Una guía de perplejos, 3 de 8, Dificultades

[Retiro para formadores, misioneros y superiores, ofrecido a las Hermanas Dominicas Nazarenas, en Sasaima, Colombia, Diciembre de 2013.]

Tema 3 de 8: Dificultades

* La transmisión de la fe, según hemos visto, implica mucho más que fijar unos contenidos en la memoria. La verdadera tradición es entrega de vida; es un proceso orgánico que no anula lo que había pero que tampoco se fosiliza en lo que había. La Biblia da testimonio de lo difícil que es este proceso y muestra que es normal que el ser humano se sienta rebasado ante una tarea semejante.

* Transmitir la fe en Dios conlleva ser testimonio y expresión de su amor, que no tiene límites. Pero nosotros mismos sí tenemos límites y por eso experimentamos agotamiento y exasperación cuando debemos cargar con las fragilidades, incoherencias, cobardías, mezquindades, codicias y demás miserias del prójimo.

* Algunos testimonios de la Escritura: Moisés llega a un límite: “¿Acaso concebí yo a todo este pueblo? ¿Fui yo quien lo dio a luz para que me dijeras: “Llévalo en tu seno, como la nodriza lleva al niño de pecho, a la tierra que yo juré a sus padres”?” (Números 11,12). Elías lucha por permanecer fiel y volver al pueblo a la fidelidad pero también llega a su máximo y al final: “El anduvo por el desierto un día de camino, y vino y se sentó bajo un enebro; pidió morirse y dijo: Basta ya, Señor, toma mi vida porque yo no soy mejor que mis padres.” (1 Reyes 19,4). Jeremías no entiende lo que le toca vivir, en razón de su ministerio profético: “¡Ay de mí, madre mía, porque me diste a luz como hombre de contienda y hombre de discordia para toda la tierra! No he prestado ni me han prestado, pero todos me maldicen.” (Jeremías 15,10). El apóstol Pablo compara su tarea a la de una mujer en trance de dar a luz: “Hijos míos, por quienes de nuevo sufro dolores de parto hasta que Cristo sea formado en vosotros, quisiera estar presente con vosotros ahora y cambiar mi tono, pues perplejo estoy en cuanto a vosotros.” (Gálatas 19,20).
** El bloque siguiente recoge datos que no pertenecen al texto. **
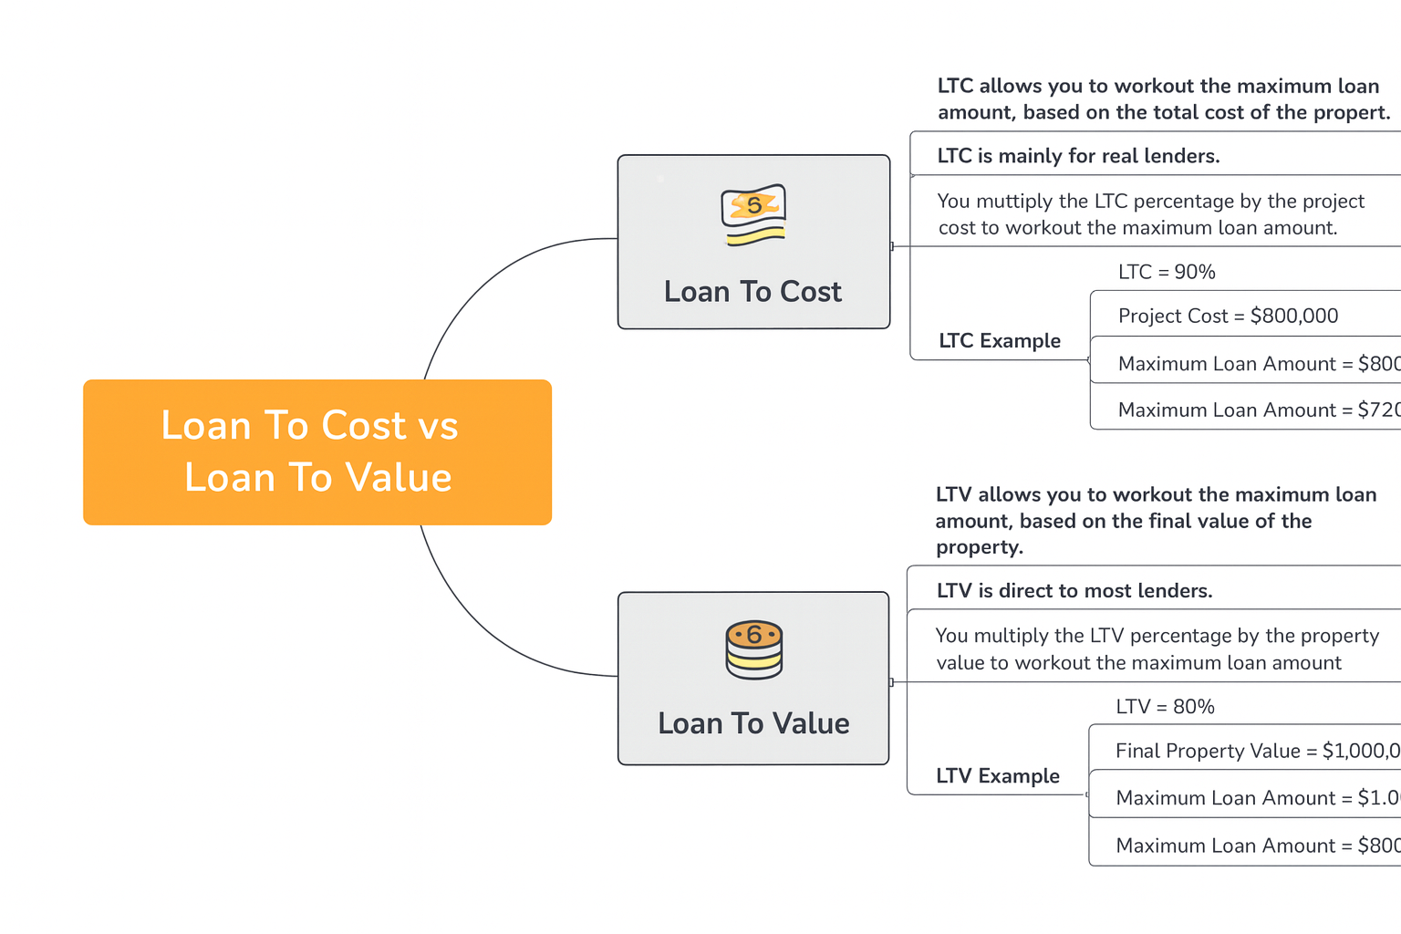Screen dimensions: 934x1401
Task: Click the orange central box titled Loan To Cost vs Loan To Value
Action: (317, 451)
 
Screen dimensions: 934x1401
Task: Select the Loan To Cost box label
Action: (752, 292)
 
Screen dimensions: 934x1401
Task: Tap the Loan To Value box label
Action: (753, 723)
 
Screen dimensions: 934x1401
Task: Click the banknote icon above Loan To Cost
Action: (753, 215)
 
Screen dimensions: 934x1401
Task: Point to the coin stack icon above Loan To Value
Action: (753, 649)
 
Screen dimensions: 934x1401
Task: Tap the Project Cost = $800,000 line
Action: (1228, 316)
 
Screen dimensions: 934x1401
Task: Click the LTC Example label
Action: (1000, 341)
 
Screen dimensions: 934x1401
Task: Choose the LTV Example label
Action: (998, 776)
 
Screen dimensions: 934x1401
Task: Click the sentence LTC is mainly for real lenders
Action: (1078, 156)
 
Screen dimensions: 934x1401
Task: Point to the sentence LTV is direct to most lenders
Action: (1074, 591)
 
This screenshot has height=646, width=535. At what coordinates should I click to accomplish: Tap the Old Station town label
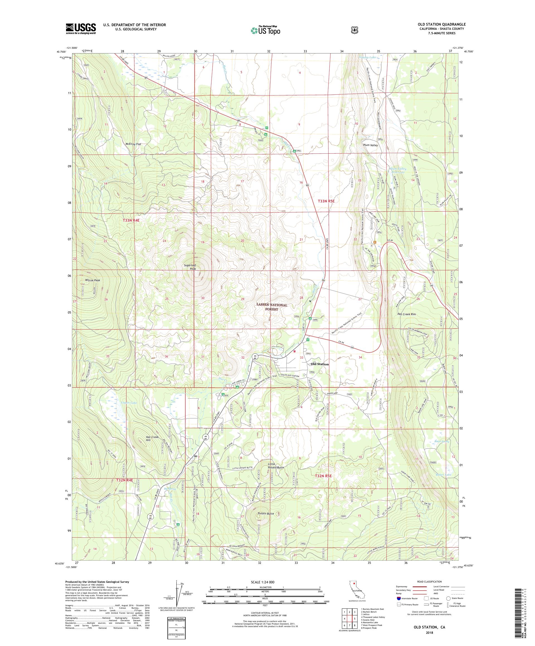click(x=320, y=364)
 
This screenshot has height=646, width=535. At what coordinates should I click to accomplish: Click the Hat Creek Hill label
click(x=152, y=439)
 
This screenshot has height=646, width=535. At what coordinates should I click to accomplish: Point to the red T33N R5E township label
click(x=329, y=201)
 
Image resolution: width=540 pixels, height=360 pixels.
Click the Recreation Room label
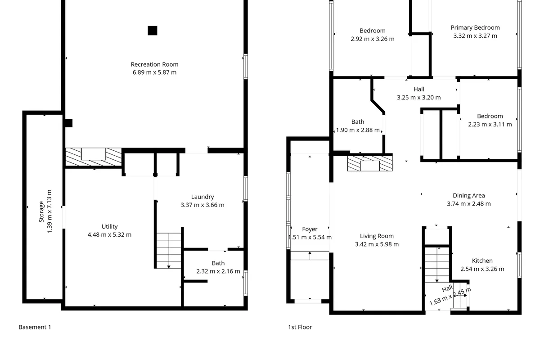(154, 64)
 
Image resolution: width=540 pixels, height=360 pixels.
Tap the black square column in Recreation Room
(153, 31)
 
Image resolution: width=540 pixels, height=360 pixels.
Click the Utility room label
(109, 227)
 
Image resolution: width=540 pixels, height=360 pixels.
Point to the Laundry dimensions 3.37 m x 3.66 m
(202, 205)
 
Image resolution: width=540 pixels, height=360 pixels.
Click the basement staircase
(169, 250)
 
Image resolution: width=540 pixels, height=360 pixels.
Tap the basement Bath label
(218, 263)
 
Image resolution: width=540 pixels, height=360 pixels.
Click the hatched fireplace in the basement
(93, 156)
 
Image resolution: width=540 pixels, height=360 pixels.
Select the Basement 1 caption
(35, 327)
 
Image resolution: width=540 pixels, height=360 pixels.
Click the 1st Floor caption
(300, 327)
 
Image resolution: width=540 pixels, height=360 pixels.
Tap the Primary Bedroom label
(475, 28)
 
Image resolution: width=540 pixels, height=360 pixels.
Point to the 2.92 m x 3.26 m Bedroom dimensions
(372, 39)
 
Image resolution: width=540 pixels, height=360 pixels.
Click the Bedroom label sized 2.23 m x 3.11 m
(490, 116)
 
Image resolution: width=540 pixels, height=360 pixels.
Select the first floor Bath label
(358, 122)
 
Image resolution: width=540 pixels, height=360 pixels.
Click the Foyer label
(310, 229)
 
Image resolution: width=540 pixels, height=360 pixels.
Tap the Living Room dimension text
(377, 244)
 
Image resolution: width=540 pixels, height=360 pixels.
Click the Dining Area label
(468, 196)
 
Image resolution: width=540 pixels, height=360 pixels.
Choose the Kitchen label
(482, 261)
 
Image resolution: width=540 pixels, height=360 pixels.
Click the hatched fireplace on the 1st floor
(369, 162)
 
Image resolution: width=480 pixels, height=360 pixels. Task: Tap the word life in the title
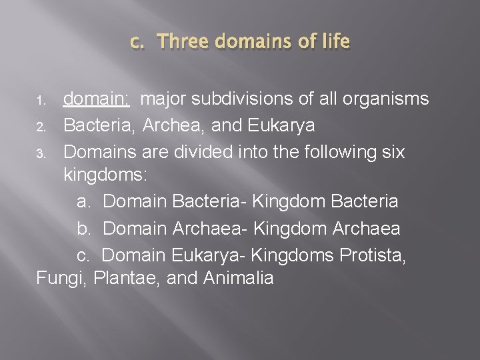(x=335, y=42)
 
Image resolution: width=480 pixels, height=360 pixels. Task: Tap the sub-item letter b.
(x=85, y=228)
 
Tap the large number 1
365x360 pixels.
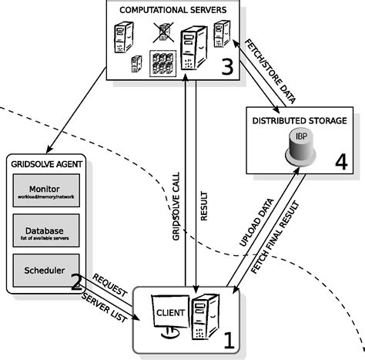tap(228, 336)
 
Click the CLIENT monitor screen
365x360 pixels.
tap(171, 315)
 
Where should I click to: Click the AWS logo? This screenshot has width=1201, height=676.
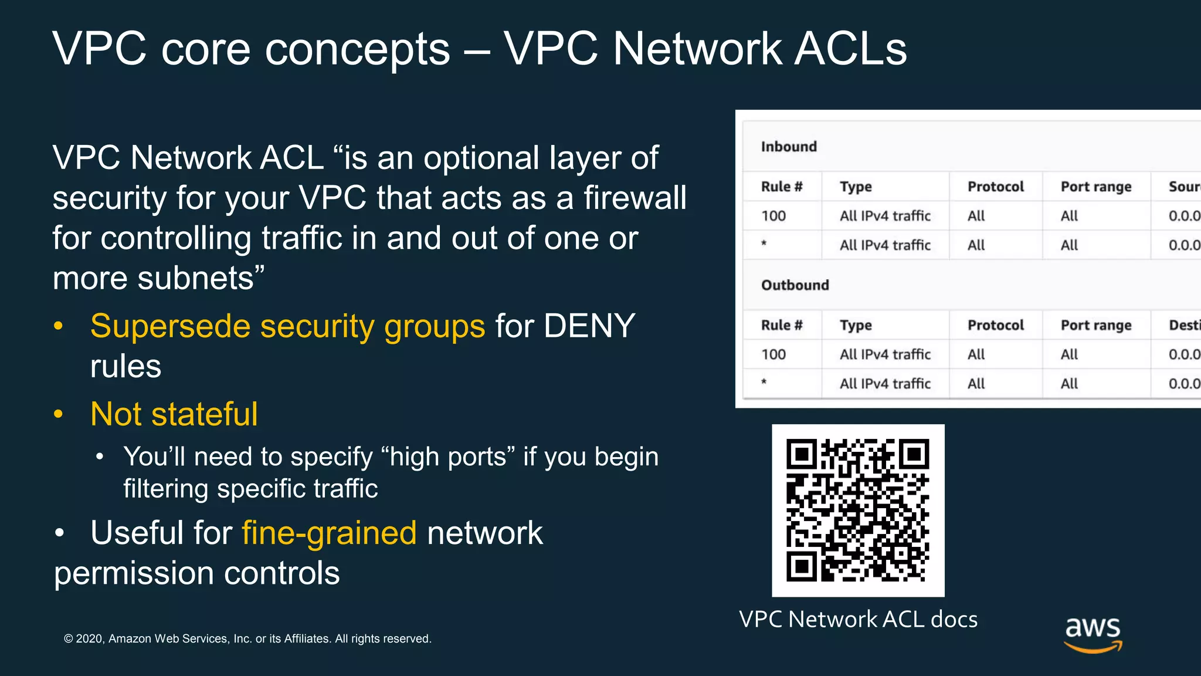click(x=1093, y=634)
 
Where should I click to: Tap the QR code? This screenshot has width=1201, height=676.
click(x=858, y=510)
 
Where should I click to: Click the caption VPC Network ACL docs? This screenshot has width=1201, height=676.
click(x=858, y=619)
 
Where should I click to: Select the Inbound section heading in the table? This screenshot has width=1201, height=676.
click(x=789, y=147)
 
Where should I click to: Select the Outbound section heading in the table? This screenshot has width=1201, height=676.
click(x=795, y=285)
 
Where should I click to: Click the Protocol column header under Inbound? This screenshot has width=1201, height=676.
click(x=995, y=187)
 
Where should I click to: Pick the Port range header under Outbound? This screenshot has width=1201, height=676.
click(x=1095, y=325)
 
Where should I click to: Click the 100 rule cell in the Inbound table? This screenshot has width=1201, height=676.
click(x=773, y=216)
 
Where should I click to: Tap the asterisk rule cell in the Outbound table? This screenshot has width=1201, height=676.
click(x=764, y=383)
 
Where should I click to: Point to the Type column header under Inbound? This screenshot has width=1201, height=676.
click(x=856, y=187)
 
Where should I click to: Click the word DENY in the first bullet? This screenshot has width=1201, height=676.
click(x=589, y=326)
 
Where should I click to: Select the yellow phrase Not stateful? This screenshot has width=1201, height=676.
click(x=174, y=414)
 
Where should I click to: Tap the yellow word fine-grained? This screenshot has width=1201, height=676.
click(x=329, y=533)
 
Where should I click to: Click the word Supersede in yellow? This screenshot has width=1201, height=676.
click(x=170, y=326)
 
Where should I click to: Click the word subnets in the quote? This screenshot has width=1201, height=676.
click(x=195, y=278)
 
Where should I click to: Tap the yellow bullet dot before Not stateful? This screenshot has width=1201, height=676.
click(x=58, y=414)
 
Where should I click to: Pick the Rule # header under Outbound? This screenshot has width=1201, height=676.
click(x=781, y=325)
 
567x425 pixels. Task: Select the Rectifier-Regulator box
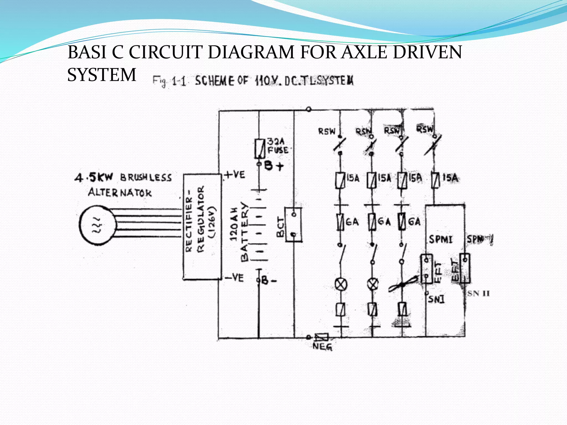coord(202,227)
* El peso de la tarea es enorme; la persecución, frecuente; la ingratitud, pan de cada día, de modo que muchos evangelizadores, formadores y superiores tienen que hacer suyas, con dolor, las palabras del salmo: “Aun mi mejor amigo, en quien yo confiaba,
el que comía conmigo, se ha vuelto contra mí…” (Salmo 41,10) Las ofensas recibidas, los desconciertos soportados colman la paciencia y entonces preguntamos como Pedro: “Señor, ¿cuántas veces deberé perdonar a mi hermano, si me hace algo malo? ¿Hasta siete?” (Mateo 18,21).

* Frente a tantas durezas que tiene servir al prójimo en su propio camino, no es extraño que nos tiente la opción egoísta y cómoda de Caín: “¿Soy yo acaso guarda de mi hermano?” (Génesis 4,9). A veces, como superiores o pastores, disfrazamos esa postura con otras frases como: “Aquí cada quien es adulto y sabe lo que tiene que hacer;” “Yo no soy policía de nadie;” etc. Con esas expresiones a menudo buscamos preservar nuestras planes y proyectos personales, y entonces la labor pastoral, de formación o de evangelización pasa a ser un asunto lateral que tratamos de mantener bajo control, de modo que no interfiera en nuestra vida privada, la que de veras nos interesa.

* La propuesta bíblica y evangélica es distinta: somos llamados a “engendrar para Dios” como dijo San Pablo. Somos llamados a dar la vida por los hermanos. Somos llamados a dar fruto, y fruto que permanezca.